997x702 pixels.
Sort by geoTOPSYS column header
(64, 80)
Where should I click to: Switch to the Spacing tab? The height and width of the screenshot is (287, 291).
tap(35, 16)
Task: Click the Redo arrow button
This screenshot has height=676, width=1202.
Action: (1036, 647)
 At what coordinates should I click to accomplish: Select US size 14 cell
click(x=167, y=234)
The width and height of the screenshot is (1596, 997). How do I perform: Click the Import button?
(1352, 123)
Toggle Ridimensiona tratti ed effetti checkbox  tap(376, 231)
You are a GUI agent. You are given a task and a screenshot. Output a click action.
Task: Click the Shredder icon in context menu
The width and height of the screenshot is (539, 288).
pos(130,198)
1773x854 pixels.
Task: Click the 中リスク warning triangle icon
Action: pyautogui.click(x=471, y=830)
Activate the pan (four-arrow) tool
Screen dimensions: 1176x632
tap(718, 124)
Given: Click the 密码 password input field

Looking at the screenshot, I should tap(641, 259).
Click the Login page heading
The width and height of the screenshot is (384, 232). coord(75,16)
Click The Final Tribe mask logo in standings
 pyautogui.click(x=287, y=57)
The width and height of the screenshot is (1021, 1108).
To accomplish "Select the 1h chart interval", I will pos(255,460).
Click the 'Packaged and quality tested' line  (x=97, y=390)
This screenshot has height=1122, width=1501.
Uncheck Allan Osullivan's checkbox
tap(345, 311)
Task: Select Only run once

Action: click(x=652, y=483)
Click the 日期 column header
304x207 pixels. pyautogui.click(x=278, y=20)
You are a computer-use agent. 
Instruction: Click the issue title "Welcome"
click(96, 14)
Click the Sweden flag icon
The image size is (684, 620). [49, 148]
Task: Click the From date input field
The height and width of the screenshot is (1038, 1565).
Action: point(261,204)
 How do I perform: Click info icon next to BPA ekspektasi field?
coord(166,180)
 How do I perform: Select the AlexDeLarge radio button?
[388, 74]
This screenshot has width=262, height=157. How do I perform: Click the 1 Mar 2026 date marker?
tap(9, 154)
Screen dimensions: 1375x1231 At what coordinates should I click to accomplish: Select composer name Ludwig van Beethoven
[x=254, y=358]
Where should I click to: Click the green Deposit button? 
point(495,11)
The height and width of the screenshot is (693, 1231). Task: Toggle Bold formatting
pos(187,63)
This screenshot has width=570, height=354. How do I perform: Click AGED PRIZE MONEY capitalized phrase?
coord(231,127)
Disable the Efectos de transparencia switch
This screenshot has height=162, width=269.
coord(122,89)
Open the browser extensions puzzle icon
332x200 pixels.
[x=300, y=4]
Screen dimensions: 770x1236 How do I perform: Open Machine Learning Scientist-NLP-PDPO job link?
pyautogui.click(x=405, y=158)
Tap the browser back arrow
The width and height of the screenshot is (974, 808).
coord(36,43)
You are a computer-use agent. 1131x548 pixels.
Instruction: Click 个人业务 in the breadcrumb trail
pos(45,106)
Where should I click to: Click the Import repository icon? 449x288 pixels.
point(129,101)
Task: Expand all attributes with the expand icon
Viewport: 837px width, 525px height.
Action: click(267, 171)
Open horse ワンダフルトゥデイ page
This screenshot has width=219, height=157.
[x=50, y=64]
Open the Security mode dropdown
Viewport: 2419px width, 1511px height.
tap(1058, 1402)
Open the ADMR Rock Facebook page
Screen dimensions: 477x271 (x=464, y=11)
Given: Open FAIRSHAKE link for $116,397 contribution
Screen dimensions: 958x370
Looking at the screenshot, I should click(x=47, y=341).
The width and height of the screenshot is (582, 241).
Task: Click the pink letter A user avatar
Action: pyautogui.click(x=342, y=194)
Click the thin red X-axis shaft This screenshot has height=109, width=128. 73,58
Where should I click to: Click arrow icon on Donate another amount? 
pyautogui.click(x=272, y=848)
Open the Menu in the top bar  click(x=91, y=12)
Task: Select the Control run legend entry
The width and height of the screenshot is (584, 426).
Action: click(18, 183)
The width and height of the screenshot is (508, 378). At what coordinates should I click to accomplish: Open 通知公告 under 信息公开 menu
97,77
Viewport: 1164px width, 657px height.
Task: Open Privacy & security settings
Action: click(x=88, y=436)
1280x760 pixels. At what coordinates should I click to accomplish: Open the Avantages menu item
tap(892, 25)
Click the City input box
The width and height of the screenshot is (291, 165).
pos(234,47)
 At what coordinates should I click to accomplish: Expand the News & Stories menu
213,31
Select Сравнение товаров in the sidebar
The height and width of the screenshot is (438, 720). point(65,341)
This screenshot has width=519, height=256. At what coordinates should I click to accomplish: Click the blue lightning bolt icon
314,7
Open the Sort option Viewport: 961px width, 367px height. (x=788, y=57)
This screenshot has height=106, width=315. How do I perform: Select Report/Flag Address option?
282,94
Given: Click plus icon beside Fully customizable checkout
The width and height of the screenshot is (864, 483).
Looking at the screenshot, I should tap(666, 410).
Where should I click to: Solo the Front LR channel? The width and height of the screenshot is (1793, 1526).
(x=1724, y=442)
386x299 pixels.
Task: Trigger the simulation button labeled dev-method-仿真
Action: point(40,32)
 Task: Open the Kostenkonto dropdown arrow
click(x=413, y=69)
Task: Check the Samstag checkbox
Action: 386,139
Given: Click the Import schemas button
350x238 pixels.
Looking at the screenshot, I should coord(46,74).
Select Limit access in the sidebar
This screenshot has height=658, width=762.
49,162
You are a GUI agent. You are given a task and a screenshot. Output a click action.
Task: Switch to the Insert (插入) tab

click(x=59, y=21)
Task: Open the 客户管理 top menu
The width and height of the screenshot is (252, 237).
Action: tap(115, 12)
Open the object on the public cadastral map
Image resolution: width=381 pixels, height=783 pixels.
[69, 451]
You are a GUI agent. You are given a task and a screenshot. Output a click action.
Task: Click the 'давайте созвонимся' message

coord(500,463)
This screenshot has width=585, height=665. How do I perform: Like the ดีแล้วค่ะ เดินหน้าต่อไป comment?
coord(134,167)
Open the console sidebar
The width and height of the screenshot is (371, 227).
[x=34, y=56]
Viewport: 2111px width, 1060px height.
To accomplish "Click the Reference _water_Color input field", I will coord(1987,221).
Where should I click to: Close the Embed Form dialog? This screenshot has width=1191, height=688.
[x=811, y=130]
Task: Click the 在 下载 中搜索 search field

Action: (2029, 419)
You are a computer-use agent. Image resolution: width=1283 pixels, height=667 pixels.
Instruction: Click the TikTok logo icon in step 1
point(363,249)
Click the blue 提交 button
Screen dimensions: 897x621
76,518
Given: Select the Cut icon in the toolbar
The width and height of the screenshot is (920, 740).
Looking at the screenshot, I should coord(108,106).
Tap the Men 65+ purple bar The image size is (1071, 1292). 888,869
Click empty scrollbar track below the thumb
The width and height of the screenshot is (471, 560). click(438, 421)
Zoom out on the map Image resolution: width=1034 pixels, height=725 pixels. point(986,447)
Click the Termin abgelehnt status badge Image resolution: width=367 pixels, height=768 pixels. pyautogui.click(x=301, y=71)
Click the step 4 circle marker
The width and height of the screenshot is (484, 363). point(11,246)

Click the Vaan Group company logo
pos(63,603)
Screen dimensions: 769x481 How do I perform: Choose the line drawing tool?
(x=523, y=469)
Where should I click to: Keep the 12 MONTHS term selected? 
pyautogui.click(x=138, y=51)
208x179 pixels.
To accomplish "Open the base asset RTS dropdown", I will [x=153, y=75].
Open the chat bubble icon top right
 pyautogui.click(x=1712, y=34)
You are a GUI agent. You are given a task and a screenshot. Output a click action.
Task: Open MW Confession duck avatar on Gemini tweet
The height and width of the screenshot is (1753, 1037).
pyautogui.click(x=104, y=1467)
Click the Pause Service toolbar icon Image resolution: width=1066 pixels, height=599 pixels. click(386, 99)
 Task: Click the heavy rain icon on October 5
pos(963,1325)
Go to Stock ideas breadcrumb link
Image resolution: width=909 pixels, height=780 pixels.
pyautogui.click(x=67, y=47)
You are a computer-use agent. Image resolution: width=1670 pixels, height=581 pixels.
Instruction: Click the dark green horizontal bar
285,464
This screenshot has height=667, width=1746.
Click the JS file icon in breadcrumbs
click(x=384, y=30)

******

> To do
Copy exactly the part of the data above that opens with the line containing "1280x760 pixels. At" and closes with the line containing "The height and width of the screenshot is (438, 720).", including both of those lines.

> Solution to this problem
1280x760 pixels. At what coordinates should I click to accomplish: Open the Avantages menu item
tap(892, 25)
Click the City input box
The width and height of the screenshot is (291, 165).
pos(234,47)
 At what coordinates should I click to accomplish: Expand the News & Stories menu
213,31
Select Сравнение товаров in the sidebar
The height and width of the screenshot is (438, 720). point(65,341)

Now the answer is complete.